Mama is feeling lethargic and achy. Except sometimes I feel perfectly fine. It changes throughout the day and I think it has a lot to do with how baby is positioned and/or how I’m positioned. For example, last night I was sitting on the couch watching TV, feeling fine. Got up to pee (for the thousandth time that day), and as soon as I stood up I just about doubled over in pain from all the pressure on my bladder and cervix. Hobbled to the bathroom, went pee, sat back down on the couch, and suddenly felt fine again. Sleeping is still uncomfortable, but I haven’t been quite as thirsty at night as I have been, which I think helps me to pee slightly less (you know, every 2 hours, instead of every hour), and in general I’ve been getting a little bit more sleep than I was before. Except last night when I was kept awake almost all night by some fierce heartburn. I’m getting a lot of Braxton-Hicks contractions, and they’re getting more and more uncomfortable. Sometimes I have a contraction that’s downright painful, but it’s nothing regular or timeable, so I know it’s not labor yet. I got THE WORST leg cramp a few nights ago that woke me out of a dead sleep. I shot out of bed faster than I’ve been able to do in months (funny how pain gives you super-human strength), and tried to flex my heel to stretch it out, but it was completely paralyzed. My foot was basically stuck in the Barbie doll position. After what felt like hours (and was probably about 10 seconds), I was finally able to force my heel down onto the ground so I could stretch out the cramp. I spent the rest of the night with my foot flexed upward out of fear the cramp would come back.
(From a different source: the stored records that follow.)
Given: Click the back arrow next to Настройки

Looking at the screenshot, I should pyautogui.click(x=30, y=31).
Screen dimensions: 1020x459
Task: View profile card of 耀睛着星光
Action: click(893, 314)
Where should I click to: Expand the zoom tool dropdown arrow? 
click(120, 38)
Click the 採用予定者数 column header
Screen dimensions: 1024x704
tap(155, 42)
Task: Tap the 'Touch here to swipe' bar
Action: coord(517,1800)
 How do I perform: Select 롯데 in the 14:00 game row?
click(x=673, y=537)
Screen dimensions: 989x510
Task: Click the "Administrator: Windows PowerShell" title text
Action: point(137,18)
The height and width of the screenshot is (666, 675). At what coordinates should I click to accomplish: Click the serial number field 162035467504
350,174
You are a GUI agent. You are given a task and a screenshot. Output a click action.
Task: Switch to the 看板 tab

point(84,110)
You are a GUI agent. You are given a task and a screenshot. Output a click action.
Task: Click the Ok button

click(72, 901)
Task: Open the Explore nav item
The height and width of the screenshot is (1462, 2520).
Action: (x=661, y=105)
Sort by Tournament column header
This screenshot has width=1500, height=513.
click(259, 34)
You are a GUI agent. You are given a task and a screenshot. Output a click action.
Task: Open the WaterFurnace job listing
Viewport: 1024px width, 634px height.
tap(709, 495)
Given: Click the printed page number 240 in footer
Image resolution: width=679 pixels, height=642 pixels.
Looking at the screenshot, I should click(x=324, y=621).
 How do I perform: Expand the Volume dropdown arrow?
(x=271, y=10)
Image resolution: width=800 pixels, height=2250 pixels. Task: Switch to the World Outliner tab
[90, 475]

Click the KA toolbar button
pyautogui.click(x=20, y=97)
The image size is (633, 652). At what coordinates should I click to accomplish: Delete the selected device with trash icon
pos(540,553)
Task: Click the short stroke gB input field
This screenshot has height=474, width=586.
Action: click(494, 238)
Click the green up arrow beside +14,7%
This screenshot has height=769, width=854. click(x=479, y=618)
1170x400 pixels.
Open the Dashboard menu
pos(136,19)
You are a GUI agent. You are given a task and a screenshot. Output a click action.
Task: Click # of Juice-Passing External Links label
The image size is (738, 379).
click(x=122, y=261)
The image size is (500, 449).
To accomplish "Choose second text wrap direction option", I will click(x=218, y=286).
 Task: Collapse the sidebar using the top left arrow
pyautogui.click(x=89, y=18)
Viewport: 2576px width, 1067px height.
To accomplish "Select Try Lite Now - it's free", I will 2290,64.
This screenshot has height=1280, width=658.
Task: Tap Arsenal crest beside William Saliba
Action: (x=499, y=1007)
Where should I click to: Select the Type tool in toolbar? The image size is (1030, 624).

The good news is, the weight gain seems to have slowed (a lot of women report that the weight gain ceases in the last few weeks). Mine hasn’t ceased, but I only put on .4 lbs this week, for a total gain now of 25.4 lbs. I’m fine with that, especially since baby is supposed to be putting on a half a pound per week at this point, so it would only make sense that I would gain that much too. Still no stretch marks, thankfully, although the hole above my belly button where I used to have a piercing is bright pink and ugly, even though I took my belly ring out several years ago. Hopefully that’s not a permanent change or I may have to start wearing a belly ring again just to cover it up! I’m also fortunate that I haven’t had any major swelling. I still have ankles and my rings still fit me fine. I know a lot can happen in two weeks, so I’m trying not to gloat too much over this, but despite my complaining I really do feel fortunate that I’ve had a relatively easy pregnancy!

Oh, and the highlight of my week was getting hit on by a random dude on the street this morning on my way into work. He came up to me and told me he’d like to take me out to dinner sometime. When I pointed at the belly and said “you do realize I’m 9 months pregnant?” his response was simply, “And…?” I got a good laugh out of that. Yessss… I’ve still got it! Even if it’s just the crackheads on 3rd who appreciate it.

Oh, and just for fun, check out this comparison series roughly 10 weeks apart each, wearing the same outfit. Funny how each time I thought I was “huge” and now I can see how tiny I truly was at 18 weeks.

38 weeks.
38 weeks.
29 weeks.
29 weeks.
18 weeks.
18 weeks.
health & body, pregnancy, pregnancy, week-by-week

37 weeks – full term!

I can’t believe it’s already Thursday. I’m really slacking on my updates. I meant to write this earlier, but then I thought I’d wait until my doctor appointment today, in hopes of having more to report. As of Sunday I was 37 weeks pregnant, AKA full term, meaning baby can come at any time. I would prefer to keep him baking until 39 weeks since there’s been a bunch of research showing that babies aren’t fully developed until then. But it’s still comforting to know that if he were born now that he wouldn’t need NICU time and the doctors likely wouldn’t do anything to stop labor. Home stretch.

At 37 weeks…

Baby is probably about as long as he’s going to be at birth and is just plumping up now. He’ll put on about a half a pound of chub every week from now until delivery. He is head down, VERY low and likes to cause me to walk like an old woman now. At my appointment today, the doctor guessed his weight is around 7 lbs., and thankfully said he wasn’t on track to be a 10 pounder like his dad! He is still moving quite a bit, and likes to stretch out frequently, making my belly contort into very odd shapes. Every once in a while he’ll flail about almost violently, reminding me of that scene from Christmas Vacation where Aunt Bethany wraps up her cat (below, at about the 1:47 mark).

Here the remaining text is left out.